··· TEXTE FOURNI ···

C’est une bonne question. Cependant, même si c’est mon ministre de tutelle, je n’ai pas été formellement nommée par Jean-Claude Mermoud mais par Henri Rothen, chef du service de la population. Je pense qu’il était nécessaire à ce poste de connaître les milieux associatifs et l’ensemble du réseau, tant au niveau de la Commission fédérale des étrangers que des délégués à l’intégration d’autres cantons, de même que les dispositions qui régissent ces domaines. Comme je serai seule pour remplir un cahier des charges exigeant, il faut pouvoir compter sur le plus d’appuis extérieurs possibles, qu’il s’agisse des communes, des associations d’étrangers ou des membres de la société civile. Sans oublier les Eglises, d’où l’utilité de mon expérience au CSP pour être en prise avec les débats actuels.

···

◆ QUESTIONS:
[A] Dans le texte fourni, recopiez le passage qui débute par les mots contenant "C’est une bonne" et s'achève sur "les débats actuels.", en renommant "cahier des charges" en "mandat".
[B] Rédigez la suite du texte fourni, où une personne évoque sa nomination et les appuis dont elle aura besoin, en reprenant après sa dernière phrase.

··· DONNÉES À ANALYSER ···

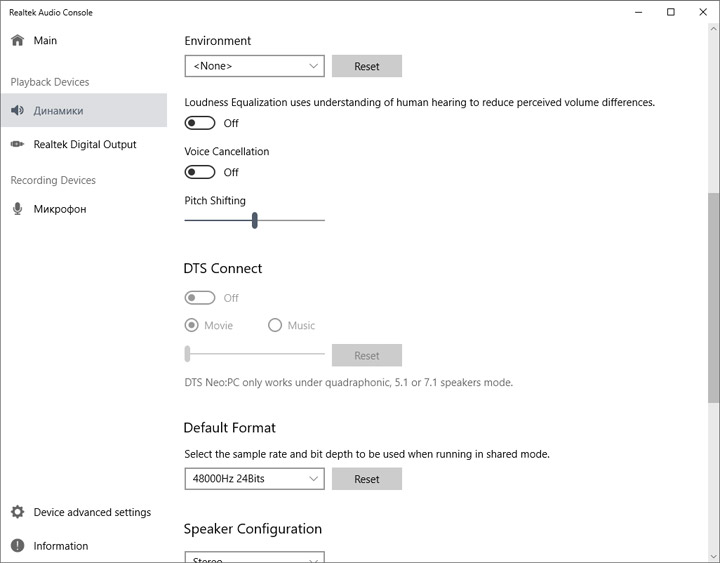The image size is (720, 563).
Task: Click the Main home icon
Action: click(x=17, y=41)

···
··· DONNÉES À ANALYSER ···

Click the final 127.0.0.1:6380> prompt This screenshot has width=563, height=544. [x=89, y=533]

···
··· DONNÉES À ANALYSER ···

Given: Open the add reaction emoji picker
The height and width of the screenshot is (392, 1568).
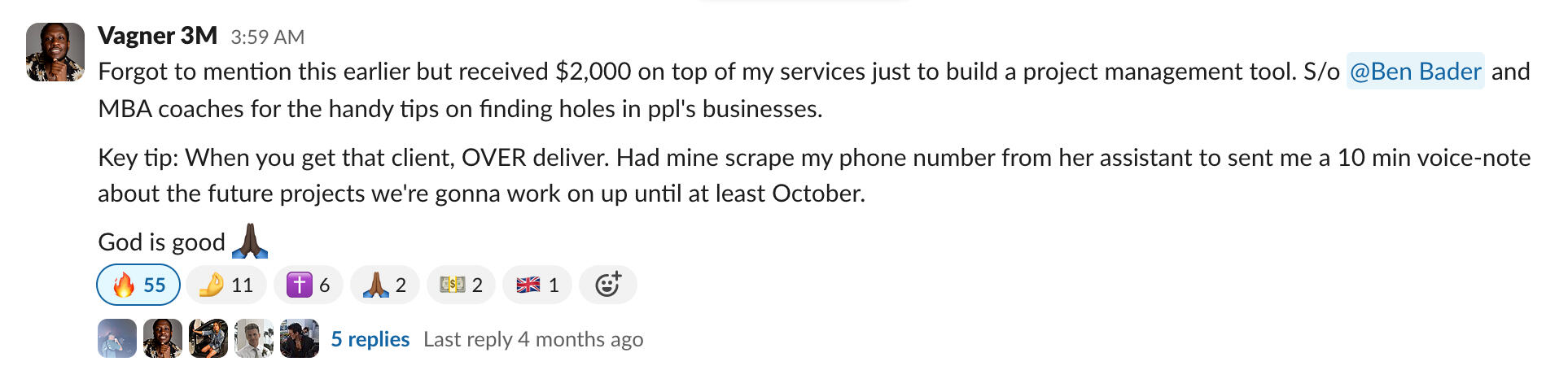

···

◆ RÉPONSES:
[A]
C’est une bonne question. Cependant, même si c’est mon ministre de tutelle, je n’ai pas été formellement nommée par Jean-Claude Mermoud mais par Henri Rothen, chef du service de la population. Je pense qu’il était nécessaire à ce poste de connaître les milieux associatifs et l’ensemble du réseau, tant au niveau de la Commission fédérale des étrangers que des délégués à l’intégration d’autres cantons, de même que les dispositions qui régissent ces domaines. Comme je serai seule pour remplir un mandat exigeant, il faut pouvoir compter sur le plus d’appuis extérieurs possibles, qu’il s’agisse des communes, des associations d’étrangers ou des membres de la société civile. Sans oublier les Eglises, d’où l’utilité de mon expérience au CSP pour être en prise avec les débats actuels.

[B]
Quel souci de l’intégration avez-vous rencontré dans les communes vaudoises ?

Au CSP, nous sommes allés dans les régions qui accueillaient une forte population étrangère, à Moudon, Yverdon, Nyon, Renens, Villeneuve et Vevey. Les expériences ont été très différentes d'un endroit à l'autre. A Vevey, la Municipalité avait déjà réalisé un rapport sur l'intégration ; à Moudon, la soirée a été le catalyseur de la création du groupe Suisse/Etrangers qui fait un travail efficace. Mais partout, on peut dire qu'il y avait des personnes convaincues de la nécessité d'agir et d'autres qui n'en comprenaient pas la raison. A Villeneuve, où peu d'associations d'immigrés étaient présentes, faute peut-être d'avoir été contactées, le message n'était pas passé. En cinq ans, le paysage politique s'est cependant beaucoup modifié : Dans beaucoup de cantons, il n'y avait pas de délégué à l'intégration des étrangers, alors qu'ils sont actuellement une vingtaine en Suisse, sans compter ceux des grandes villes comme Lausanne.

Pourquoi est-on parvenu, dans les années 1970, à intégrer une forte immigration italienne, espagnole et portugaise, sans disposer de délégués à cet effet ? Qu’est-ce qui nécessite aujourd’hui de tels services ?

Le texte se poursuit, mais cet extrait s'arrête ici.